At the NSCM we took up the demonstration in a big way, and we dealt with the question of how VVAW should build for it. Initially we had a tendency to look at the demo as VVAW's even though we put out a call to other organizations. But because these two demands are demands of the great majority of the American people, we now understand the importance of not viewing it as a "vets demo", but instead, seeing that it is a demonstration that will unite workers, both employed and unemployed, youth, students, and vets together to expose the rulers of this country and their rotten system by facing them head on in Philadelphia while they celebrate this country's bicentennial talking about how great the USA is how 'free' we all are. Yeah, free to suffer from lack of jobs and threats of war.

VVAW will be building for the demonstration, but the whole idea of fighting for decent benefits cannot be viewed as our major rallying cry in building for it. Vets are one group of working people that suffers from these two great sores of the system, and therefore we stand with others to unite our energies to attack the rulers of this country most effectively during this bicentennial year--not just as veterans, but as part of the powerful fist of all working people.

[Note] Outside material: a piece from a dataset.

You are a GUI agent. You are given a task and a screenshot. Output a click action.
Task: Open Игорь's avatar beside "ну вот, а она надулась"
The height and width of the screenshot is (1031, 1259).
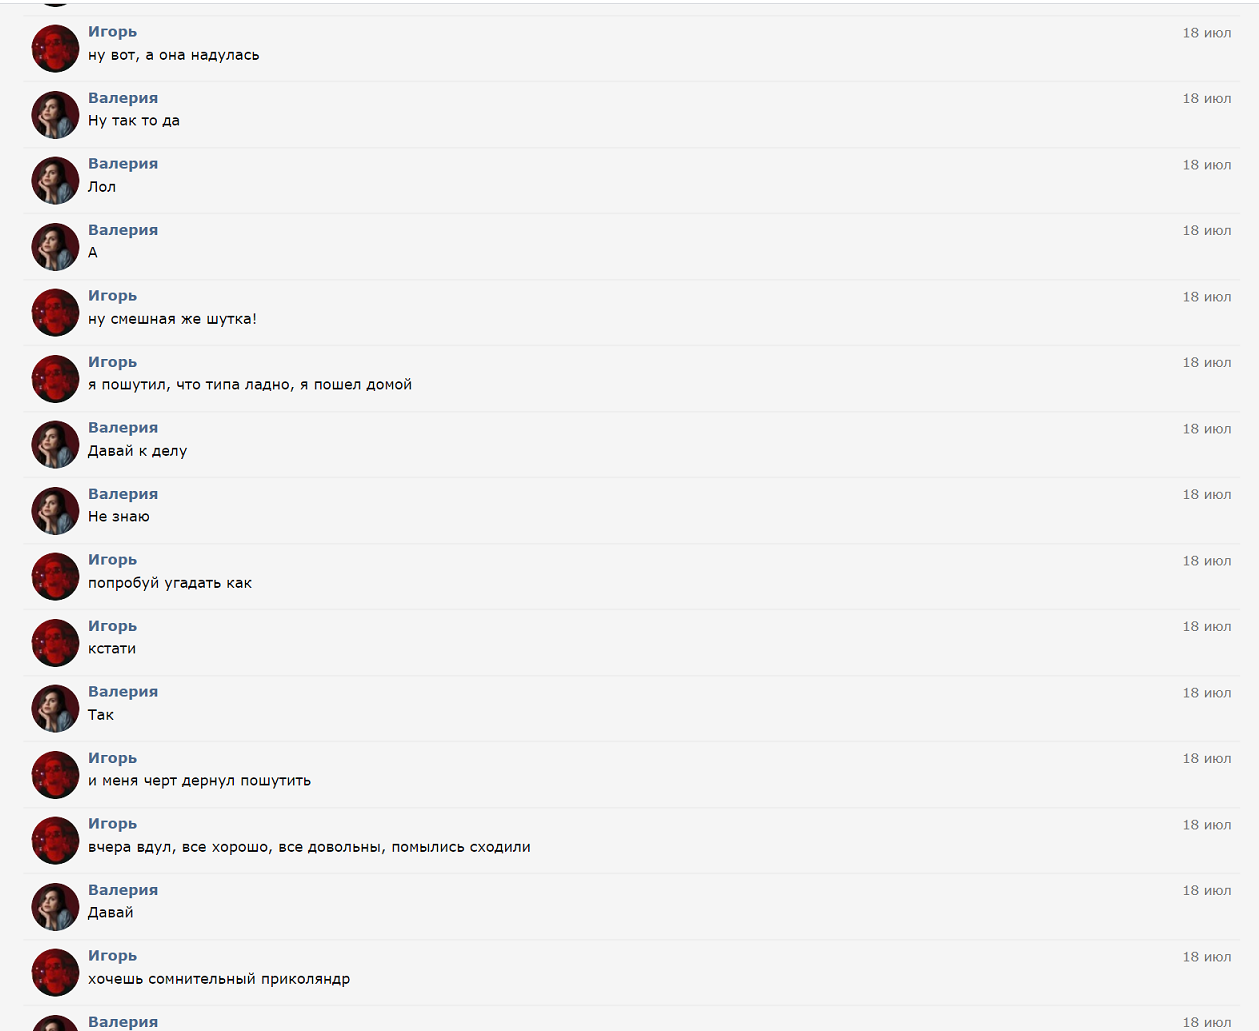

VVAW will be building for the demonstration in coalition with other organizations planning forums, rallies and taking out UWOC's national petition for jobs, and exposing the danger of war. Many vets at the meeting said that around jobs and war, that VVAW has a lot to contribute. For vets, unemployment is very real--for example, younger vets face about 20% unemployment. And around war, many bets have first hand experience of what rich man's war is all about. VVAW will be taking this out to vets across the country, pointing our finger at the rich who exploit us, saying all the time, "We've carried the rich for 200 years; let's get them off our backs!"

Build VVAW!

The 16th NSCM came just about five years to the date after the first NSCM held in 1971. Five years ago we came together as a national organization for the first time to build a vets movement against the war in Indochina. At that meeting we planned for a demonstration in Washington DC and it was this demonstration, Dewey Canyon III, that drew over a thousand veterans who threw their war medals in disgust at the Capitol Building to say we wanted the war to end.

Now, five years later, we met again to unite with others to build a powerful demonstration to tell the whole system and its rulers that we want them off our backs, and to build a veterans movement capable of getting all vets together to fight for decent lives. During those five years we've had successes and setbacks, but we've learned much from our experiences and we continue to move forward.

As the National Office speech stated, "We have developed a better understanding of the struggles of veterans and have developed a program drawn out of our struggle that can help unite vets, build the veterans movement, and involve veterans not just in their hundreds, but in their millions."